>>>>>

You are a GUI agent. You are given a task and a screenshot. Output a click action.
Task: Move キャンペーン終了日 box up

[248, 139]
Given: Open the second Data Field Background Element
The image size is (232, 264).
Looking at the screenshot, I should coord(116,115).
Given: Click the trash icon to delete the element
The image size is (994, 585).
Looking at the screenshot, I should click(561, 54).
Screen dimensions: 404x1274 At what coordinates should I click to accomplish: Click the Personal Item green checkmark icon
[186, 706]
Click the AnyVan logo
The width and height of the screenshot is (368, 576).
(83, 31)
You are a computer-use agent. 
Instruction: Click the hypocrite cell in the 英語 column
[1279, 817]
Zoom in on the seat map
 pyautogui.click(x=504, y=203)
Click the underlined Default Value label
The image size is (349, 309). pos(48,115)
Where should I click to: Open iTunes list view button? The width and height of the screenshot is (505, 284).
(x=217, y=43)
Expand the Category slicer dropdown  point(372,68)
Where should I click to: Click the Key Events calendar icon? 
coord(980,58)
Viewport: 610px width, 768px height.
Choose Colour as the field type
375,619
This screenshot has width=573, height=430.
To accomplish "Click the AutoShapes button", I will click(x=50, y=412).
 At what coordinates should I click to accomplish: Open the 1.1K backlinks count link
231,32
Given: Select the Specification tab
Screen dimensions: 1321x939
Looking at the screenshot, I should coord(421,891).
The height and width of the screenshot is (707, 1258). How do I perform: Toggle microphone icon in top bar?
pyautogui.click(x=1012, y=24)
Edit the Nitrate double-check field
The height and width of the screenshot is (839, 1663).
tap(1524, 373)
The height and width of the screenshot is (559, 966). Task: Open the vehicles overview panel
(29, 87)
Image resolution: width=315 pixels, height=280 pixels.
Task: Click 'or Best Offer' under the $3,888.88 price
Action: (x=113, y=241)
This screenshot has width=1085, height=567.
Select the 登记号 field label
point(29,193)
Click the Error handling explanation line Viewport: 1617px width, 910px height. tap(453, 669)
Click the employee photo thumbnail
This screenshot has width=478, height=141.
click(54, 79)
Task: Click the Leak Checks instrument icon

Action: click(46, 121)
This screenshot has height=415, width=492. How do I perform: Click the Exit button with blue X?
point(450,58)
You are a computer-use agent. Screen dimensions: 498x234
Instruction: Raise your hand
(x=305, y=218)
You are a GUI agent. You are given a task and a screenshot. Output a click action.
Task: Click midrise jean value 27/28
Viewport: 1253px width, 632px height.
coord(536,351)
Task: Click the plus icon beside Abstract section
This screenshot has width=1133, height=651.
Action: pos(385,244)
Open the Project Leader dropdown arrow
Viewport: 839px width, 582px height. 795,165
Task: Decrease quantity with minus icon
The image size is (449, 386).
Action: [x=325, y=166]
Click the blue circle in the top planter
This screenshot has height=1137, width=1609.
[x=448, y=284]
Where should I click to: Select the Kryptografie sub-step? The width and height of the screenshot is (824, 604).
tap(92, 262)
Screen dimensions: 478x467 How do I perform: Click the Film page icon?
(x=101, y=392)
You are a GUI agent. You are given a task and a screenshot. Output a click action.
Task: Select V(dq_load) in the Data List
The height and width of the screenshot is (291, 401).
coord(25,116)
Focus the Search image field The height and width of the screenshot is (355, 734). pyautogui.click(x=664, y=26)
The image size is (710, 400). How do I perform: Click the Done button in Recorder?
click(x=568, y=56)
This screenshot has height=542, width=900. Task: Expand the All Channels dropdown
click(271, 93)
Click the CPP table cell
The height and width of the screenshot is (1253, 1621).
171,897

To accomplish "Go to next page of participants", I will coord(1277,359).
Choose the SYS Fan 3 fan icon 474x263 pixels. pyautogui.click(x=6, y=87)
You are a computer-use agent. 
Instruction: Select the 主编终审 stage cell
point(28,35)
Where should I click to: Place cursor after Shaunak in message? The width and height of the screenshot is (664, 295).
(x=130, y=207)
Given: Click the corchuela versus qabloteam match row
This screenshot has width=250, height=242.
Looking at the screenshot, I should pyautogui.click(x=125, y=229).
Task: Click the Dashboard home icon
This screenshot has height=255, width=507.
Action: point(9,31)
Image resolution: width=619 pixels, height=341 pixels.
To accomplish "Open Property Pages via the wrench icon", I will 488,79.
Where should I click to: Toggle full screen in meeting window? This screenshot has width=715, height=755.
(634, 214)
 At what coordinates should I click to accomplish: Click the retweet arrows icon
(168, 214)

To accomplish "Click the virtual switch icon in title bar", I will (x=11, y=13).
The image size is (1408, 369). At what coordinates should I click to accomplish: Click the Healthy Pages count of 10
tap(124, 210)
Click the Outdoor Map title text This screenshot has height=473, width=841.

<<<<<

Exercise details: Recast the records from the line with "Viewport: 610px width, 768px height." through the line with "point(29,193)", both included, as a Markdown table with the columns Row and Line. Put the row number under Row and the full line under Line, and leave out any blank lines.

Right answer:
| Row | Line |
|---|---|
| 1 | Viewport: 610px width, 768px height. |
| 2 | Choose Colour as the field type |
| 3 | 375,619 |
| 4 | This screenshot has width=573, height=430. |
| 5 | To accomplish "Click the AutoShapes button", I will click(x=50, y=412). |
| 6 |  At what coordinates should I click to accomplish: Open the 1.1K backlinks count link |
| 7 | 231,32 |
| 8 | Given: Select the Specification tab |
| 9 | Screen dimensions: 1321x939 |
| 10 | Looking at the screenshot, I should coord(421,891). |
| 11 | The height and width of the screenshot is (707, 1258). How do I perform: Toggle microphone icon in top bar? |
| 12 | pyautogui.click(x=1012, y=24) |
| 13 | Edit the Nitrate double-check field |
| 14 | The height and width of the screenshot is (839, 1663). |
| 15 | tap(1524, 373) |
| 16 | The height and width of the screenshot is (559, 966). Task: Open the vehicles overview panel |
| 17 | (29, 87) |
| 18 | Image resolution: width=315 pixels, height=280 pixels. |
| 19 | Task: Click 'or Best Offer' under the $3,888.88 price |
| 20 | Action: (x=113, y=241) |
| 21 | This screenshot has width=1085, height=567. |
| 22 | Select the 登记号 field label |
| 23 | point(29,193) |